Twilight Samurai

Year
2003
Original title
Tasogare Seibei
Japanese title
  • たそがれ清兵衛
Director
Cast
Running time
130 minutes
Published
10 March 2004
Twilight Samurai Twilight Samurai Twilight Samurai

by

After dedicating a large portion of his life to the wildly popular Tora-san movies, Yoji Yamada seemingly comes out of the blue and creates a fantastic modern samurai flick. Twilight Samurai can best be described as being a kind of Unforgiven (Clint Eastwood's 1991 Academy Award winning western) of Japanese samurai movies. While firmly in the jidai-geki (period drama) genre and playing more towards realism than any sort of stylized samurai mythos, the film tells the story of Iguchi "Tasogare" Seibei ("Twilight" Seibei) a lowly retainer who toils under great financial hardship to raise his two daughters and care for his senile mother, after his wife passes away from consumption.

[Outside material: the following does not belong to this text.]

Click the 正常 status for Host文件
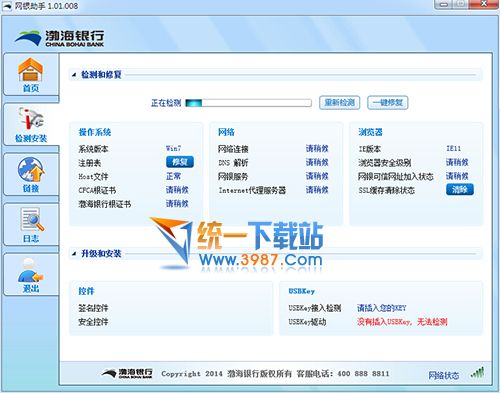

Seibei is an incredibly sincere man with great personal pride and honor - an anachronism in the final years of the Tokugawa era - whom no one can figure out: he is always unkempt, is obviously under great stress, but never complains about his lot in life nor wishes anyone foul. When the beautiful Tomoe, an old childhood friend (and crush), returns to his life, he is conflicted by his feelings towards her and his understanding that because of his lowly status, he is unable to marry a woman of Tomoe's standing. But when Tomoe's ex-husband, a violent drunk, shows up and demands that Tomoe return with him, Seibei is drawn into a duel to protect her honor. What is discovered through this duel is that Seibei might appear to be a simple, unkempt man, but he is also a master short-swordsman. Quickly rumors of Seibei's might spread across the land and he is reluctantly forced to accept a mercenary's assignment from the elders in his lord's house, in order to save both his and his family's 'face'.

With great patience Yamada unfolds the tale of "Twilight" Seibei. The film is deliberate, concise, and beautiful in its execution. The film harkens back to the heyday of jidai-geki but does so in a different and unique manner. The violence, while still dished out in sharp bursts, has a very real quality typically ignored in chanbara or jidai-geki productions: a perfect illustration of which has Seibei, towards the end of the movie, step over the body of a slain samurai assassin who is now frozen in rigor mortis and engulfed by flies. Somehow, by infusing the film with such 'realism' the story gets anchored and becomes more authentic. By the time we've reached the conclusion and the coda of the movie, we realize that what we've seen is not only the story of Seibei and his anachronistic code of conduct, but also how, (and this is the major similarity to Unforgiven) because of this, he (and his ilk) could no longer function in the rising modern world which regarded the West, material goods, and modernization as things to be prized above honor. These themes resonate loudly in Twilight Samurai and helps to elevate Yamada's movie from a mere 'period picture' into something more profound.